Tri Rismaharini, Walikota Surabaya akan perintahkan seluruh lurah mendata pekerjaan seluruh warganya. Pendataan ini diperlukan untuk lebih memberdayakan warga dalam membangun dan memajukan kehidupan kota.
Risma mengatakan, bagi warga yang tak sanggup menunjukkan pekerjaanya, nantinya akan ada mekanisme persidangan antar warga sehingga warga ini bisa menjaga kedisiplinan di kampungnya.(www.kelanakota.suarasurabaya.net/news/2016/174618-Tak-Punya-Pekerjaan-dan-KTP,-Warga-Surabaya-akan-Disidangkan-di-Kelurahan).

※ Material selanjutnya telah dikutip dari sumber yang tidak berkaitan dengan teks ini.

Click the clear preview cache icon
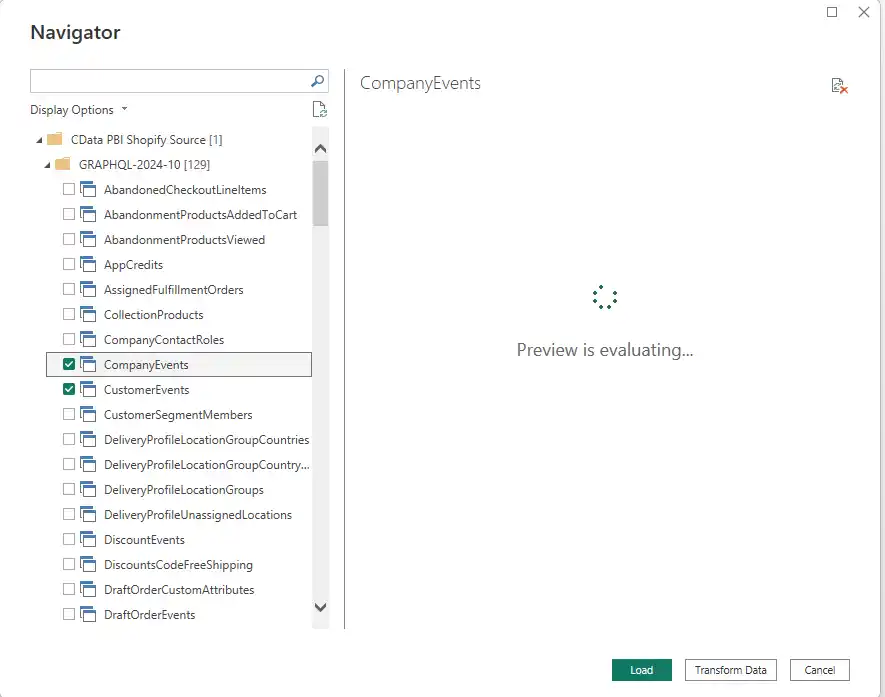This screenshot has width=885, height=697. (x=839, y=86)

Pemukiman dan lahan berkaitan dengan tempat tinggal. Masalah di perkotaan lebih komplek dibandingkan di pedesaan. Saat ini lahan di pedesaan dan di pinggiran kota lebih banyak alih-fungsi menjadi perumahan dan perindustrian. Pemilik modal berupaya menguasai lahan dan merangsek mendekati pemukiman warga. Hal yang mencengangkan bahwa lahan di Indonesia hampir 70-80% telah dikuasai asing. Atas nama pembangunan dan investasi rakyat dijadikan tumbal kebijakan. Di Surabaya persoalan tanah sering memakan korban di kalangan rakyat. Upaya penolakan dan demo warga kerap dilakukan untuk memprotes kebijakan pemkot Surabaya dan menolak pengembang perumahan yang menyerobot lahan.
Menurut Sampel Global Cities - sampel yang mewakili 70% dari populasi dunia - harga rumah rata-rata adalah 4,9 kali pendapatan rumah tangga tahunan di sebagian besar wilayah metropolitan, jauh di atas rasio yang direkomendasikan dari 3,0 kali. Analisis ini merupakan bagian dari preview dari Atlas of Ekspansi Urban, kemitraan UN-Habitat, New York University Perkotaan Expansioninitiative, dan Lincoln Institute of Policy Land. Hal itu disampaikan dalam konferensi pers di Komite Persiapan ketiga untuk Habitat III, oleh Joan Clos, Sekretaris Jenderal konferensi dan Direktur Eksekutif UN-Habitat. Penelitian ini akan memberikan informasi lengkap tentang kota yang berkembang pesat di dunia melalui citra satelit, ditambah analisis kuantitas dan kualitas pertumbuhan perkotaan, keterjangkauan perumahan, dan dampak dari peraturan. Tujuannya adalah untuk membangun pemahaman ilmiah tentang bagaimana kota-kota dunia tumbuh, dan untuk mengukur kinerja dan mengidentifikasi tren dalam pelaksanaan New Urban Agenda mengikuti Habitat III kota-kota global KTT di Quito, Ekuador Oktober ini. (http://unhabitat.org/only-13-of-worlds-cities-have-affordable-housing-according-to-new-research/no).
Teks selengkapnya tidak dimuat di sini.